The formulas are based on the assumptions of uniform accrual over time, no loss to follow-up, exponentially distributed death times, and use of the exponential MLE test. The important normal approximation used in the sample size and power calculations is equation 4.1.5 (page 149) of Lawless:

$$ Z = \frac{\hat{\phi} - \phi}{I_1(\hat{\phi})^{-1/2}} \sim N(0,1) $$ Here, \(\phi\) is the cube root transformed hazard ratio under the null hypothesis, \(\hat{\phi}\) is the cube root transformed hazard ratio under the alternative, and \(I_1(\hat{\phi}) = 9r/\hat{\phi}^2\) (where \(r\) is the expected number of deaths) is the observed Fisher information.

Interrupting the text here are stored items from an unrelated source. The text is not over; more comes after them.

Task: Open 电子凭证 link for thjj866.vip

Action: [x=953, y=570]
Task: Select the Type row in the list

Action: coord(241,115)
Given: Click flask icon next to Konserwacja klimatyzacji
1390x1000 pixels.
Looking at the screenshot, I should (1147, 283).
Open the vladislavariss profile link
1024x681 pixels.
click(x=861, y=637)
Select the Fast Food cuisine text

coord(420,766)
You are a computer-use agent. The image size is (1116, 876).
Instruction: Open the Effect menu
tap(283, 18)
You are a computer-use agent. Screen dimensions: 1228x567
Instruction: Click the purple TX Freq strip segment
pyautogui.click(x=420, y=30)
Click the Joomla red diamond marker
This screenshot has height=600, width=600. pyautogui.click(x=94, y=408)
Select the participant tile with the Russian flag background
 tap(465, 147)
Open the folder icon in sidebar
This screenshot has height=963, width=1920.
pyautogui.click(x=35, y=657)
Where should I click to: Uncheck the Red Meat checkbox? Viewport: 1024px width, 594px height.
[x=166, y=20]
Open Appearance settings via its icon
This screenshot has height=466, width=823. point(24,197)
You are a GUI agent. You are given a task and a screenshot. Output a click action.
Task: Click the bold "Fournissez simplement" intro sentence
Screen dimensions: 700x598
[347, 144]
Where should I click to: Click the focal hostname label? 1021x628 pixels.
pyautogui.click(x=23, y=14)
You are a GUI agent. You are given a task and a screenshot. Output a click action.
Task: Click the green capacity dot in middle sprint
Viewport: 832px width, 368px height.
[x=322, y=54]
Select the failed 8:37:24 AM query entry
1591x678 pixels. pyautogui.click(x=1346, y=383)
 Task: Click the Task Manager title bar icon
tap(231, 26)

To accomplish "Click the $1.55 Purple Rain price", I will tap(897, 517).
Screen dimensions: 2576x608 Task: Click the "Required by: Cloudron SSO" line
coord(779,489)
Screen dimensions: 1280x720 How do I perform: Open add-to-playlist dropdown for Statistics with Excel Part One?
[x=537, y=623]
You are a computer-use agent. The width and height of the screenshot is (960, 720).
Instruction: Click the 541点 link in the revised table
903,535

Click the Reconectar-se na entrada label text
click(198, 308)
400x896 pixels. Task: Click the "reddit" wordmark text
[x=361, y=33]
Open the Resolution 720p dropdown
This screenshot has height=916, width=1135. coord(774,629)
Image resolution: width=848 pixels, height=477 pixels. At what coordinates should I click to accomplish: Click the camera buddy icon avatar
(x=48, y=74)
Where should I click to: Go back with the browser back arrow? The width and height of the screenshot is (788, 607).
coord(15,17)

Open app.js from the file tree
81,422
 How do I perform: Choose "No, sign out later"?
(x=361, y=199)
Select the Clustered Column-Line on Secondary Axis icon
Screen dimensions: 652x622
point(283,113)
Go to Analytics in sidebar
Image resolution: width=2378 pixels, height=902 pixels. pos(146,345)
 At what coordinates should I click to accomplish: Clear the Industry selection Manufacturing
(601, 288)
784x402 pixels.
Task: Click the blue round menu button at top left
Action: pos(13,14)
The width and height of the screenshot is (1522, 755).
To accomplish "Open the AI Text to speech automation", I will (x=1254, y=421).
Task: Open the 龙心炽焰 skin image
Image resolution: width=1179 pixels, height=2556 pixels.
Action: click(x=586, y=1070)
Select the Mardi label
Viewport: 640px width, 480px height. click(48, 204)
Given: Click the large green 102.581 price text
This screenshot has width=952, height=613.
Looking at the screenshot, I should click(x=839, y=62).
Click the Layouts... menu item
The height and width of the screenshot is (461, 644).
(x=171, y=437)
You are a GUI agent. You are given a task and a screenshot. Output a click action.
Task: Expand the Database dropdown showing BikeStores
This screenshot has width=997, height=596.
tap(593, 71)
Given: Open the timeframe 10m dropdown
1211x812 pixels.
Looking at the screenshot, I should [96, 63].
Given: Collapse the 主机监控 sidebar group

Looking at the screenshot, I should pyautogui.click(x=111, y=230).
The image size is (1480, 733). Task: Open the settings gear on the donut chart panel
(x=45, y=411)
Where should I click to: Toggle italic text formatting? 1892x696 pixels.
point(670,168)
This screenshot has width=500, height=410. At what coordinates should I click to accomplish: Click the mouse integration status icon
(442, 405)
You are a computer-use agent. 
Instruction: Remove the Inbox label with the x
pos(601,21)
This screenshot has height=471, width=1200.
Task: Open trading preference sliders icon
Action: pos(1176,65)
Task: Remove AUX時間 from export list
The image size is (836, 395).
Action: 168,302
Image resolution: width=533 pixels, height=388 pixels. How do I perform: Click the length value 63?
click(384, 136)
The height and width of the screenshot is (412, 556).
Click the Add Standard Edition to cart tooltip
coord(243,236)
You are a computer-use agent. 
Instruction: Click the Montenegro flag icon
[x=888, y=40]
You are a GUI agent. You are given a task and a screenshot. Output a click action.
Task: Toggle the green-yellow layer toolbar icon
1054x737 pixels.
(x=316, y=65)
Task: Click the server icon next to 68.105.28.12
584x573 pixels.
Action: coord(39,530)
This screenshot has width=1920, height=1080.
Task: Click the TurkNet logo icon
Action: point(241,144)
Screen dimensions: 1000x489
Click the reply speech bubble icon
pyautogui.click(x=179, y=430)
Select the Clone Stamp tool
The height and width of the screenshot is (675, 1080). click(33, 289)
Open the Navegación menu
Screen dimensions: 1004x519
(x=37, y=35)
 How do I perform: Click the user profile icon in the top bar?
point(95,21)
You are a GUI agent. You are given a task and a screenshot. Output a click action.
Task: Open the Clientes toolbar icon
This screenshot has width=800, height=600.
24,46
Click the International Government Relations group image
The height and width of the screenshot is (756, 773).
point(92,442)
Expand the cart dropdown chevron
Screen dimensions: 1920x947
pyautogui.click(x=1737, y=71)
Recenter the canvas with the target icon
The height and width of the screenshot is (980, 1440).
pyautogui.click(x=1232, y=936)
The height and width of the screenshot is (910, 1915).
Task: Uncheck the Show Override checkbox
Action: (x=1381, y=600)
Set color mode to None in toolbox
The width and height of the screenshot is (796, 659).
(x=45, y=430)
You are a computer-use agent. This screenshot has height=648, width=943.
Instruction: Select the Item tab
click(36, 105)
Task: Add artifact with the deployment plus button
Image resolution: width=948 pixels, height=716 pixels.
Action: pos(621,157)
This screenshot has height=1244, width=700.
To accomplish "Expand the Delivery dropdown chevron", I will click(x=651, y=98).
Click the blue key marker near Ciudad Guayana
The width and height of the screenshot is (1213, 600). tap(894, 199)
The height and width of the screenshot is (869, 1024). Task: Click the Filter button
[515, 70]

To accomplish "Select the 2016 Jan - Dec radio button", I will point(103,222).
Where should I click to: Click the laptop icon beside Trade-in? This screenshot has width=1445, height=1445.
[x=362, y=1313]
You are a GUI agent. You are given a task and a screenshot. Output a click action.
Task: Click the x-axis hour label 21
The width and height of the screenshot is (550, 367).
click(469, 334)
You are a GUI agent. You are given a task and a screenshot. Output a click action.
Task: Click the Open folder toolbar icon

This leads to the following sample size formula: $$ n = \left( \frac{\sigma_0 \, z_{1-\alpha/s} + \sigma_1 \, z_{1-\beta}}{|\hat{\phi} - \phi|} \right)^2 + \frac{1}{2} $$ as well as the following power formula: $$ power = P \! \left( Z \leq \frac{\sigma_0 \, z_{\alpha/s} + |\hat{\phi} - \phi| \sqrt{n}}{\sigma_1} \right) $$ Here, \(\sigma_0\) and \(\sigma_1\) represent the null and alternative standard deviations, respectively, and \(z_p\) is the \(p\)th quantile of a standard normal distribution.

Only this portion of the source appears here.